Dataset entries:
*** Block opens ***
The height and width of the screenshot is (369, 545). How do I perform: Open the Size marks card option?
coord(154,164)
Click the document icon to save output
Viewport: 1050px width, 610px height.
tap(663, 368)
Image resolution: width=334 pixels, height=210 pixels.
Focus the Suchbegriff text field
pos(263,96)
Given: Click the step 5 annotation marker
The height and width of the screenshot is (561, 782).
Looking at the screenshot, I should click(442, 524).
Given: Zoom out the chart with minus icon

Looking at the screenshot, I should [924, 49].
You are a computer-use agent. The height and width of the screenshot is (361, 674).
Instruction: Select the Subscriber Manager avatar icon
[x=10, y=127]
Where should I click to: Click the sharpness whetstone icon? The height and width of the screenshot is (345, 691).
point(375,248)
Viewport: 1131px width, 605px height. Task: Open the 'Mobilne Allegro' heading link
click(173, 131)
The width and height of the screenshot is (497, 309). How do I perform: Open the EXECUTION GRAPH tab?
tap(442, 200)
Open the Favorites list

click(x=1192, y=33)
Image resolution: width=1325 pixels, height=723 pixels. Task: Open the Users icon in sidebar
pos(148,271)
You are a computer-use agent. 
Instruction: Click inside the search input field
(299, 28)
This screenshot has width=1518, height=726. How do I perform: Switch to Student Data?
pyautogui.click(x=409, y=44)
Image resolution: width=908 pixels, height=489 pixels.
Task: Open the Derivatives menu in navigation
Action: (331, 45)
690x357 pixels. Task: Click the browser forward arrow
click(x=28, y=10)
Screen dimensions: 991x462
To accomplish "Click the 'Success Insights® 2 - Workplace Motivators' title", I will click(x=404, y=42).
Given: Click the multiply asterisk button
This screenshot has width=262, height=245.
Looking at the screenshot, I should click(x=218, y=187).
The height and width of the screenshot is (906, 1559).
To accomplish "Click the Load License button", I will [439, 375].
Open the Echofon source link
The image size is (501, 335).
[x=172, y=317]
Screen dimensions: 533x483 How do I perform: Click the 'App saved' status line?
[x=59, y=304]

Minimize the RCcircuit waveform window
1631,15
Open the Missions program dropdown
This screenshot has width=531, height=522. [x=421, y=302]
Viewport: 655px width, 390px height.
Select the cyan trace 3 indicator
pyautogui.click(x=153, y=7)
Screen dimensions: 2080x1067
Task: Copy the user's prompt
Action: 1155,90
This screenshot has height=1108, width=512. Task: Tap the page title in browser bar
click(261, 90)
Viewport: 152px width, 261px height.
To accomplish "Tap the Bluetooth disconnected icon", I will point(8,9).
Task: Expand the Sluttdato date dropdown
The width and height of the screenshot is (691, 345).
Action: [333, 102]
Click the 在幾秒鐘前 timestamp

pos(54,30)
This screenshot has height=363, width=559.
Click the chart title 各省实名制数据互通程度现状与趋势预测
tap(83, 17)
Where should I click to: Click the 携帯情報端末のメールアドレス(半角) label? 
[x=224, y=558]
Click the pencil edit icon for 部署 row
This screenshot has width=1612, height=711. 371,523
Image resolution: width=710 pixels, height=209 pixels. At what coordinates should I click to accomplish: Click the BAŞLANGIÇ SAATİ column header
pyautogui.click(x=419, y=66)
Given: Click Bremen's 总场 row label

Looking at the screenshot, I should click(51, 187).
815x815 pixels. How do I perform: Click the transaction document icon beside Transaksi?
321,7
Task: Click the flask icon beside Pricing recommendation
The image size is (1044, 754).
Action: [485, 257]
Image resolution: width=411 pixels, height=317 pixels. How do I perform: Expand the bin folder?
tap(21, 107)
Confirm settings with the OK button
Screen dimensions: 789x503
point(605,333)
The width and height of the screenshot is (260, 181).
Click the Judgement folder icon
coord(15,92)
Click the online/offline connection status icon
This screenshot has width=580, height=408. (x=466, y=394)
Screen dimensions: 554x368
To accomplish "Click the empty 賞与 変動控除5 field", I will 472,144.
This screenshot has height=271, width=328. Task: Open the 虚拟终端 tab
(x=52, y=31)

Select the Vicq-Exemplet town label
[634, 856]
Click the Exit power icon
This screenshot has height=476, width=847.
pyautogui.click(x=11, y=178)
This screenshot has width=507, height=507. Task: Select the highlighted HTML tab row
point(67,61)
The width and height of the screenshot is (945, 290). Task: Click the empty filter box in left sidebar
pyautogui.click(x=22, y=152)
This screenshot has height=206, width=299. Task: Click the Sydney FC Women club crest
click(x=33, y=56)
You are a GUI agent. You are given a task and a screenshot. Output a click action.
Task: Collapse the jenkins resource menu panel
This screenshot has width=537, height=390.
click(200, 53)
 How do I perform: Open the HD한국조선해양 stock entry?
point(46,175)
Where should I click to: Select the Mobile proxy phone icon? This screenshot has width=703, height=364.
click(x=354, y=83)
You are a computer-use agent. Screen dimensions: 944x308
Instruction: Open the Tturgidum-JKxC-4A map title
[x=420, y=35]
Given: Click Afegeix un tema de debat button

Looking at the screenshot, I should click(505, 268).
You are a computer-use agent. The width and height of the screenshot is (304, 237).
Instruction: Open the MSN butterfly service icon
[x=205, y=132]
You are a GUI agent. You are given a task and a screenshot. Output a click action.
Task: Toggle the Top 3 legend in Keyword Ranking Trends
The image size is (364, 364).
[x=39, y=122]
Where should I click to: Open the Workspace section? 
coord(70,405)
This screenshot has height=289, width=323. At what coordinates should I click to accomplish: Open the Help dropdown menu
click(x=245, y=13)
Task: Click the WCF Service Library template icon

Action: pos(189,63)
*** Block closes ***
* The task *
Repeat every record above precisely.

* Completed exercise *
The height and width of the screenshot is (369, 545). How do I perform: Open the Size marks card option?
coord(154,164)
Click the document icon to save output
Viewport: 1050px width, 610px height.
tap(663, 368)
Image resolution: width=334 pixels, height=210 pixels.
Focus the Suchbegriff text field
pos(263,96)
Given: Click the step 5 annotation marker
The height and width of the screenshot is (561, 782).
Looking at the screenshot, I should click(442, 524).
Given: Zoom out the chart with minus icon

Looking at the screenshot, I should [924, 49].
You are a computer-use agent. The height and width of the screenshot is (361, 674).
Instruction: Select the Subscriber Manager avatar icon
[x=10, y=127]
Where should I click to: Click the sharpness whetstone icon? The height and width of the screenshot is (345, 691).
point(375,248)
Viewport: 1131px width, 605px height. Task: Open the 'Mobilne Allegro' heading link
click(173, 131)
The width and height of the screenshot is (497, 309). How do I perform: Open the EXECUTION GRAPH tab?
tap(442, 200)
Open the Favorites list

click(x=1192, y=33)
Image resolution: width=1325 pixels, height=723 pixels. Task: Open the Users icon in sidebar
pos(148,271)
You are a computer-use agent. 
Instruction: Click inside the search input field
(299, 28)
This screenshot has width=1518, height=726. How do I perform: Switch to Student Data?
pyautogui.click(x=409, y=44)
Image resolution: width=908 pixels, height=489 pixels.
Task: Open the Derivatives menu in navigation
Action: (331, 45)
690x357 pixels. Task: Click the browser forward arrow
click(x=28, y=10)
Screen dimensions: 991x462
To accomplish "Click the 'Success Insights® 2 - Workplace Motivators' title", I will click(x=404, y=42).
Given: Click the multiply asterisk button
This screenshot has width=262, height=245.
Looking at the screenshot, I should click(x=218, y=187).
The height and width of the screenshot is (906, 1559).
To accomplish "Click the Load License button", I will [439, 375].
Open the Echofon source link
The image size is (501, 335).
[x=172, y=317]
Screen dimensions: 533x483 How do I perform: Click the 'App saved' status line?
[x=59, y=304]

Minimize the RCcircuit waveform window
1631,15
Open the Missions program dropdown
This screenshot has width=531, height=522. [x=421, y=302]
Viewport: 655px width, 390px height.
Select the cyan trace 3 indicator
pyautogui.click(x=153, y=7)
Screen dimensions: 2080x1067
Task: Copy the user's prompt
Action: 1155,90
This screenshot has height=1108, width=512. Task: Tap the page title in browser bar
click(261, 90)
Viewport: 152px width, 261px height.
To accomplish "Tap the Bluetooth disconnected icon", I will point(8,9).
Task: Expand the Sluttdato date dropdown
The width and height of the screenshot is (691, 345).
Action: [333, 102]
Click the 在幾秒鐘前 timestamp

pos(54,30)
This screenshot has height=363, width=559.
Click the chart title 各省实名制数据互通程度现状与趋势预测
tap(83, 17)
Where should I click to: Click the 携帯情報端末のメールアドレス(半角) label? 
[x=224, y=558]
Click the pencil edit icon for 部署 row
This screenshot has width=1612, height=711. 371,523
Image resolution: width=710 pixels, height=209 pixels. At what coordinates should I click to accomplish: Click the BAŞLANGIÇ SAATİ column header
pyautogui.click(x=419, y=66)
Given: Click Bremen's 总场 row label

Looking at the screenshot, I should click(51, 187).
815x815 pixels. How do I perform: Click the transaction document icon beside Transaksi?
321,7
Task: Click the flask icon beside Pricing recommendation
The image size is (1044, 754).
Action: [485, 257]
Image resolution: width=411 pixels, height=317 pixels. How do I perform: Expand the bin folder?
tap(21, 107)
Confirm settings with the OK button
Screen dimensions: 789x503
point(605,333)
The width and height of the screenshot is (260, 181).
Click the Judgement folder icon
coord(15,92)
Click the online/offline connection status icon
This screenshot has width=580, height=408. (x=466, y=394)
Screen dimensions: 554x368
To accomplish "Click the empty 賞与 変動控除5 field", I will 472,144.
This screenshot has height=271, width=328. Task: Open the 虚拟终端 tab
(x=52, y=31)

Select the Vicq-Exemplet town label
[634, 856]
Click the Exit power icon
This screenshot has height=476, width=847.
pyautogui.click(x=11, y=178)
This screenshot has width=507, height=507. Task: Select the highlighted HTML tab row
point(67,61)
The width and height of the screenshot is (945, 290). Task: Click the empty filter box in left sidebar
pyautogui.click(x=22, y=152)
This screenshot has height=206, width=299. Task: Click the Sydney FC Women club crest
click(x=33, y=56)
You are a GUI agent. You are given a task and a screenshot. Output a click action.
Task: Collapse the jenkins resource menu panel
This screenshot has width=537, height=390.
click(200, 53)
 How do I perform: Open the HD한국조선해양 stock entry?
point(46,175)
Where should I click to: Select the Mobile proxy phone icon? This screenshot has width=703, height=364.
click(x=354, y=83)
You are a computer-use agent. Screen dimensions: 944x308
Instruction: Open the Tturgidum-JKxC-4A map title
[x=420, y=35]
Given: Click Afegeix un tema de debat button

Looking at the screenshot, I should click(505, 268).
You are a computer-use agent. The width and height of the screenshot is (304, 237).
Instruction: Open the MSN butterfly service icon
[x=205, y=132]
You are a GUI agent. You are given a task and a screenshot. Output a click action.
Task: Toggle the Top 3 legend in Keyword Ranking Trends
The image size is (364, 364).
[x=39, y=122]
Where should I click to: Open the Workspace section? 
coord(70,405)
This screenshot has height=289, width=323. At what coordinates should I click to accomplish: Open the Help dropdown menu
click(x=245, y=13)
Task: Click the WCF Service Library template icon

Action: pos(189,63)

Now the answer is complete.